--- Excerpted records ---
● ● ● ● ● ● ●
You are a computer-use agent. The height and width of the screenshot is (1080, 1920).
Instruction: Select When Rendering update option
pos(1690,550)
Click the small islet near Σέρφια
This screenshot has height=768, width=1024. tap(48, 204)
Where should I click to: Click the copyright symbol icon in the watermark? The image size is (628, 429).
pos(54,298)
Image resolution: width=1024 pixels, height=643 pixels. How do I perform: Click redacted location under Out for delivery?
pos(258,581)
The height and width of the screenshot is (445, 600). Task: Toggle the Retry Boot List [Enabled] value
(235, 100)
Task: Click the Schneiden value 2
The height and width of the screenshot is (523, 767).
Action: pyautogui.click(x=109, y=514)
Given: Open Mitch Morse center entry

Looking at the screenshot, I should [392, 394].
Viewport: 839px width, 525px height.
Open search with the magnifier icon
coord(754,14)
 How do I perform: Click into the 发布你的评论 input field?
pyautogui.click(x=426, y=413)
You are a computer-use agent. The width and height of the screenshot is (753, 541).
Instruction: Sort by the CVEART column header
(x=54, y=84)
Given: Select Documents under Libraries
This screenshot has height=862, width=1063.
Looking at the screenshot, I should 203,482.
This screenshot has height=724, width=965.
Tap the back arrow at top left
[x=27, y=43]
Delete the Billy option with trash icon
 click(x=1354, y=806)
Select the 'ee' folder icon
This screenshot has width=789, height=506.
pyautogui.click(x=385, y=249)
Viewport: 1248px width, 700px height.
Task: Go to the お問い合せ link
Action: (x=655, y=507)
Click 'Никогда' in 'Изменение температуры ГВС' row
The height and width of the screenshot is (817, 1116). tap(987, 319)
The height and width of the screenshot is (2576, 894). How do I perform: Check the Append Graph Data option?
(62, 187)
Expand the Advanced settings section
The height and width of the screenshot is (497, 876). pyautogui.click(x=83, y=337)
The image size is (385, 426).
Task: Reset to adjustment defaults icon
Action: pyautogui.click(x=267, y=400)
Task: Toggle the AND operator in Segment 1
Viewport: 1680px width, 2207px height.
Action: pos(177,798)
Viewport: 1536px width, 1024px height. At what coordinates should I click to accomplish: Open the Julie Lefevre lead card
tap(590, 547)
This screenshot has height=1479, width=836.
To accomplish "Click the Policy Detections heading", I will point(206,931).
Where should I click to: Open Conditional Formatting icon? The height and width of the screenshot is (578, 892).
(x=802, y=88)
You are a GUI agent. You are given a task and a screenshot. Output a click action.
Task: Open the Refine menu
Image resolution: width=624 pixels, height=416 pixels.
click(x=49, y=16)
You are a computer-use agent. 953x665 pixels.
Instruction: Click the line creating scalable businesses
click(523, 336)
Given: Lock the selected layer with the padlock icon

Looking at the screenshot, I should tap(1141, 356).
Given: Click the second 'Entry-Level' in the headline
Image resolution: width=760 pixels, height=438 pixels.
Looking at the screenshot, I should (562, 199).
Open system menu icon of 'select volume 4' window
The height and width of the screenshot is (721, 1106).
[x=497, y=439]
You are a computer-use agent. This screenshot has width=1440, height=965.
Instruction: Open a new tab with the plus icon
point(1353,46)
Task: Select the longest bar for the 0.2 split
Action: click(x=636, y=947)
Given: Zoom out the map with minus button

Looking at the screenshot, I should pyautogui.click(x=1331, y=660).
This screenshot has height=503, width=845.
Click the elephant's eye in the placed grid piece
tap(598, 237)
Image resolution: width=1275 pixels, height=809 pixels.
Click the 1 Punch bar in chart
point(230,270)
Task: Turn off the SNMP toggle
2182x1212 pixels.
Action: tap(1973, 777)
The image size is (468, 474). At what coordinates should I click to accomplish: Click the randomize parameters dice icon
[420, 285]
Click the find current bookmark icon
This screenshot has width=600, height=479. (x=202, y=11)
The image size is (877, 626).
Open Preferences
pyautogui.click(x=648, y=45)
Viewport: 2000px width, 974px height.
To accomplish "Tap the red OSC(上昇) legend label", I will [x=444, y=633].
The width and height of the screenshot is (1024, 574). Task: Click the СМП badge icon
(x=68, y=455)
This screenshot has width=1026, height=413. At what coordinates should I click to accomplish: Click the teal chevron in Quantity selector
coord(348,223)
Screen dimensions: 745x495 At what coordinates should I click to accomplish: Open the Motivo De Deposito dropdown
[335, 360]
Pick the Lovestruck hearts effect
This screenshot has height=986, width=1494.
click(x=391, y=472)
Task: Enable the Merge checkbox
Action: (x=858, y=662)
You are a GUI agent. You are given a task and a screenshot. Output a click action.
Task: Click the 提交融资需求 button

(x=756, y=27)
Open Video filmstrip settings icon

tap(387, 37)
● ● ● ● ● ● ●
--- Your objective ---
Render the data as a JSON list of strings, one string per line, skipping blank lines. Begin at the line that contains "Image resolution: width=1024" and stop after the line that contains "[x=27, y=43]", including both.

--- Solution for this exercise ---
[
  "Image resolution: width=1024 pixels, height=643 pixels. How do I perform: Click redacted location under Out for delivery?",
  "pos(258,581)",
  "The height and width of the screenshot is (445, 600). Task: Toggle the Retry Boot List [Enabled] value",
  "(235, 100)",
  "Task: Click the Schneiden value 2",
  "The height and width of the screenshot is (523, 767).",
  "Action: pyautogui.click(x=109, y=514)",
  "Given: Open Mitch Morse center entry",
  "Looking at the screenshot, I should [392, 394].",
  "Viewport: 839px width, 525px height.",
  "Open search with the magnifier icon",
  "coord(754,14)",
  " How do I perform: Click into the 发布你的评论 input field?",
  "pyautogui.click(x=426, y=413)",
  "You are a computer-use agent. The width and height of the screenshot is (753, 541).",
  "Instruction: Sort by the CVEART column header",
  "(x=54, y=84)",
  "Given: Select Documents under Libraries",
  "This screenshot has height=862, width=1063.",
  "Looking at the screenshot, I should 203,482.",
  "This screenshot has height=724, width=965.",
  "Tap the back arrow at top left",
  "[x=27, y=43]"
]